Reinforcement learning (RL) has become the dominant paradigm for fine-tuning large language models. It has enabled major advances in alignment and reasoning, but it also comes with significant tradeoffs. RL post-training requires complex reward pipelines, careful hyperparameter tuning, and substantial computational infrastructure. As models scale, these systems can become expensive to run, sensitive to instability, and prone to unintended behaviors such as reward hacking.

A few months ago, Cognizant AI Lab published groundbreaking research that challenged that dominance and quickly gained widespread attention.In that work, we introduced the first successful use of Evolution Strategies (ES) to fine-tune the full parameter set of large language models without backpropagation. ES was able to efficiently search over billions of parameters and outperform state-of-the-art reinforcement learning methods. It demonstrated:

Stronger sample efficiency

Greater tolerance to long-horizon rewards

Improved robustness across base models

More stable performance across runs

Significantly lower training cost

But the deeper impact of that breakthrough was not simply that ES worked at scale. It expanded the scope of what fine-tuning could target and where it could operate.

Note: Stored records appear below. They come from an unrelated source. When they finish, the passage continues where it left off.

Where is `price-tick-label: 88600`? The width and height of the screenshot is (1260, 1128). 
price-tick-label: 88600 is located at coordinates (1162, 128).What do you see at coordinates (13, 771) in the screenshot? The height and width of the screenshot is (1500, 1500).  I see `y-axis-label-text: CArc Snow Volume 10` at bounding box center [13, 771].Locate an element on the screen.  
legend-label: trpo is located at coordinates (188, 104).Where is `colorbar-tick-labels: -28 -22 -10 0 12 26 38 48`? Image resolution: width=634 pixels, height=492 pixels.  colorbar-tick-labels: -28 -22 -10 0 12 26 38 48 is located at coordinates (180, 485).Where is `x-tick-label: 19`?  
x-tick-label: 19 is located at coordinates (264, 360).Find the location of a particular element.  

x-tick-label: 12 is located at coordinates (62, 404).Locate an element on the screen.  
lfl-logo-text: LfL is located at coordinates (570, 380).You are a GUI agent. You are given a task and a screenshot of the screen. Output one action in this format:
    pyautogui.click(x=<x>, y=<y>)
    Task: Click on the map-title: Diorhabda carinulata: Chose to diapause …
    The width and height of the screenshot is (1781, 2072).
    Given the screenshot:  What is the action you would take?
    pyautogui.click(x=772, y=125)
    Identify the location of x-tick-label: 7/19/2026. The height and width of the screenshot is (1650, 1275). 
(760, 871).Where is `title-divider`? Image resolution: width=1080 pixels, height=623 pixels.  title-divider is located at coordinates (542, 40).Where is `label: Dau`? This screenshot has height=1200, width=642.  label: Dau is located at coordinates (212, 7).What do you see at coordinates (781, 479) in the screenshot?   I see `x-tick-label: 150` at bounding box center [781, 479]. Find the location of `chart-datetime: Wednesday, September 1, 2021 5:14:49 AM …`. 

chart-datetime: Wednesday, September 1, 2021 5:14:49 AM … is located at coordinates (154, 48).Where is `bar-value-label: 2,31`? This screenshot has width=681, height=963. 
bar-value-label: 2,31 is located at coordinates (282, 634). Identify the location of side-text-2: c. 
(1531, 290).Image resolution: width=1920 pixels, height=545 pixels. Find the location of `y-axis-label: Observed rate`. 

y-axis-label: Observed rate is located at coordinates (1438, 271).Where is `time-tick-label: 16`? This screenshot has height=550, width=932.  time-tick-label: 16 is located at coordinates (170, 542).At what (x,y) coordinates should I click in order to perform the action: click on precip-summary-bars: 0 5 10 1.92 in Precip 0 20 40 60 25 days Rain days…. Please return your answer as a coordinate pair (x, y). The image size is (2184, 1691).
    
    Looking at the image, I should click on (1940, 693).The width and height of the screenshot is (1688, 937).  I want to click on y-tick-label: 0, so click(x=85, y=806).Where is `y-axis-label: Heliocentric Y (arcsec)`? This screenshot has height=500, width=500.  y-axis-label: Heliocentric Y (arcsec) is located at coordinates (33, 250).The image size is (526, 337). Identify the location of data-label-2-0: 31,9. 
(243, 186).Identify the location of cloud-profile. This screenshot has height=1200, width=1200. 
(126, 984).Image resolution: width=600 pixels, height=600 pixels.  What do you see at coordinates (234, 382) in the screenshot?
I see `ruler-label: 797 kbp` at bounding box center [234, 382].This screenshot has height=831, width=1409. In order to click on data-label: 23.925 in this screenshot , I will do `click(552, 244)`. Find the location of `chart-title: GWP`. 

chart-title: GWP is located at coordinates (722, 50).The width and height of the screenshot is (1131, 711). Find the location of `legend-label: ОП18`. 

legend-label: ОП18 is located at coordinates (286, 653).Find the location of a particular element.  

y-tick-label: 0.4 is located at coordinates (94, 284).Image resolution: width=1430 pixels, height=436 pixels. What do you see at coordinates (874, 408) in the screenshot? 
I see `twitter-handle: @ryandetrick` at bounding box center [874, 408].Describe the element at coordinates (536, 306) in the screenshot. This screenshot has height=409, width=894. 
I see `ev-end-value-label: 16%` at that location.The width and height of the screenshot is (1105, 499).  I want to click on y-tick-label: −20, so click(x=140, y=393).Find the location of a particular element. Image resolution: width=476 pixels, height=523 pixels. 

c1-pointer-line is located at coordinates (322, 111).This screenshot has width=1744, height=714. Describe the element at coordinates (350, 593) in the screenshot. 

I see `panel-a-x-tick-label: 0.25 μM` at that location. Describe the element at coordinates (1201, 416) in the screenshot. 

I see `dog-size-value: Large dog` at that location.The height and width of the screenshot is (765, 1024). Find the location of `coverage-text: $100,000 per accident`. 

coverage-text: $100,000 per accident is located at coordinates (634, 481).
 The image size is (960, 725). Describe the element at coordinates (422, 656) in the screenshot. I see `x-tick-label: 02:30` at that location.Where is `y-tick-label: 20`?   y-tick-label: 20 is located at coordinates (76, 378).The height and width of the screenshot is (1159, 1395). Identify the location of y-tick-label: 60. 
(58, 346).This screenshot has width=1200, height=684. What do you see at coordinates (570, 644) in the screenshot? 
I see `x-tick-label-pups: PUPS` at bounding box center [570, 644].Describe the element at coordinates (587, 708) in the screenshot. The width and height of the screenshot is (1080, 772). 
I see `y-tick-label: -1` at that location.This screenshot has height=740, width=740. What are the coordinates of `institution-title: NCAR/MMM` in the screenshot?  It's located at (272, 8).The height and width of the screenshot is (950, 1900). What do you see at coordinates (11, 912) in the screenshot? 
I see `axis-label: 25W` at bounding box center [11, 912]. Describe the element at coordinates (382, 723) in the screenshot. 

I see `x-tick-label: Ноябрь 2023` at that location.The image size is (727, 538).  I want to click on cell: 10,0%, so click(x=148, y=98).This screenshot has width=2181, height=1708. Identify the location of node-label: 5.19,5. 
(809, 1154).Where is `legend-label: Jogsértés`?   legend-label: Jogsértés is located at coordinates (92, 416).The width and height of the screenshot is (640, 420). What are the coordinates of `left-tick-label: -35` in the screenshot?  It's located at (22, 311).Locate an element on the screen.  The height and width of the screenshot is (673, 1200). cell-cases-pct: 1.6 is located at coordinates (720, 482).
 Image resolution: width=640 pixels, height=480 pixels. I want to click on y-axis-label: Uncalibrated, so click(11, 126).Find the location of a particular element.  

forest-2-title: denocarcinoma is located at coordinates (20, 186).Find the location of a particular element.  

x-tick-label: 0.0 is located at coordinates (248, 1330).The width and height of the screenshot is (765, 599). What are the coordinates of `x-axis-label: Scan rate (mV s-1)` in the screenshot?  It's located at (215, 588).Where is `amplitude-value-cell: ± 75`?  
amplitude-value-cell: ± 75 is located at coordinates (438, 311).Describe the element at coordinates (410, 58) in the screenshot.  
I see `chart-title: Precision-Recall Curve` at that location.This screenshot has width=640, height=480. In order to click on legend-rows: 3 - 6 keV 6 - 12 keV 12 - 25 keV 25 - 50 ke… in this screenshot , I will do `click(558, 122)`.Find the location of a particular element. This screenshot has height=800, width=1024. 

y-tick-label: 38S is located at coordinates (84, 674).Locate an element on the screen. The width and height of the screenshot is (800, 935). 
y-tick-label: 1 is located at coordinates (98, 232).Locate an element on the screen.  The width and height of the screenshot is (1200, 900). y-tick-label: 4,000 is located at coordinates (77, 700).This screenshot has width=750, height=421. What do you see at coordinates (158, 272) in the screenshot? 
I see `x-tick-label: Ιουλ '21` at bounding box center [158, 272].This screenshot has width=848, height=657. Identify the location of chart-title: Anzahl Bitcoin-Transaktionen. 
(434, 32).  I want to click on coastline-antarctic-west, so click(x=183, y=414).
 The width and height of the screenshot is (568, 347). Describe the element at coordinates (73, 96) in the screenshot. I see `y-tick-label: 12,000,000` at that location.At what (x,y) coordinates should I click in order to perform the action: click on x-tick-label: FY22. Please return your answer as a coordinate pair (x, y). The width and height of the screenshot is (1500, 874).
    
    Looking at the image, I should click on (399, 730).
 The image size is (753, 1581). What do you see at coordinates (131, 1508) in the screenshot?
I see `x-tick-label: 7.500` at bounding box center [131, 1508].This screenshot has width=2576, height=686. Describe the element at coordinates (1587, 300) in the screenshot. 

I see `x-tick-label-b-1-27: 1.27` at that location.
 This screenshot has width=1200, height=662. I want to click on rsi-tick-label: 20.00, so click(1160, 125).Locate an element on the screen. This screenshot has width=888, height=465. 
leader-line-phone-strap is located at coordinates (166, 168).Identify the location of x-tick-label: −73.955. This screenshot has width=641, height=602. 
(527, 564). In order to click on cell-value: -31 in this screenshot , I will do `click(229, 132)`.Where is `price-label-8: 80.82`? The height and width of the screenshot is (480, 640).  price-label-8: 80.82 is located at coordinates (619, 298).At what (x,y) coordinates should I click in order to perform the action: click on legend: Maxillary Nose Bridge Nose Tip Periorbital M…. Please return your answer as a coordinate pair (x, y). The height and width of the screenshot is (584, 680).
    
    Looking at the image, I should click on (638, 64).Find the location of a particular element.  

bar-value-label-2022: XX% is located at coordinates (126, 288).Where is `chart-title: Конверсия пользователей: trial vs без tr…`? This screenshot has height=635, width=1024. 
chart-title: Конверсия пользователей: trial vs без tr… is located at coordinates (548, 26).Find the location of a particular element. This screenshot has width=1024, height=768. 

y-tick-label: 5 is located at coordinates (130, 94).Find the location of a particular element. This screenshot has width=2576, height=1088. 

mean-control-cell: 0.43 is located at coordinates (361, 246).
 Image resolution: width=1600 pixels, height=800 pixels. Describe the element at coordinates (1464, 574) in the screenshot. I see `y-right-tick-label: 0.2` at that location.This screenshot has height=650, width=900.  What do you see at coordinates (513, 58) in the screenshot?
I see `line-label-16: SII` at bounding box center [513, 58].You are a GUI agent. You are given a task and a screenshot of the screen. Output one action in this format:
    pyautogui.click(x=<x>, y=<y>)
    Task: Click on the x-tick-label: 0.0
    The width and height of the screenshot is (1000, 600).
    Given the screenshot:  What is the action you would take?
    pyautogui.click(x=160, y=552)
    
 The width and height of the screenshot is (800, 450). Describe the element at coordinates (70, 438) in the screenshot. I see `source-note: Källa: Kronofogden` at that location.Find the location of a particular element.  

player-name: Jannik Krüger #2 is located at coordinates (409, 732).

If large models can be adapted without gradients, what new kinds of capabilities and objectives become reachable? And if optimization is no longer tied to backpropagation, how far can fine-tuning extend across more complex tasks, different alignment goals, and even new hardware constraints?

Those questions directly shaped the next phase of our research.

Today, we are launching the second phase of our ES fine-tuning work: four new papers that each explore a distinct research direction made possible by the original breakthrough.

These directions span:

Expanding ES to more complex and structured reasoning domains

Improving metacognitive alignment in language models

Enabling fine-tuning directly in quantized, low-precision environments

Building a theoretical foundation for ES scalability in high-dimensional systems

Together, they demonstrate that ES fine-tuning is not a single breakthrough result, but an expanding research trajectory with growing practical applications and deeper scientific implications.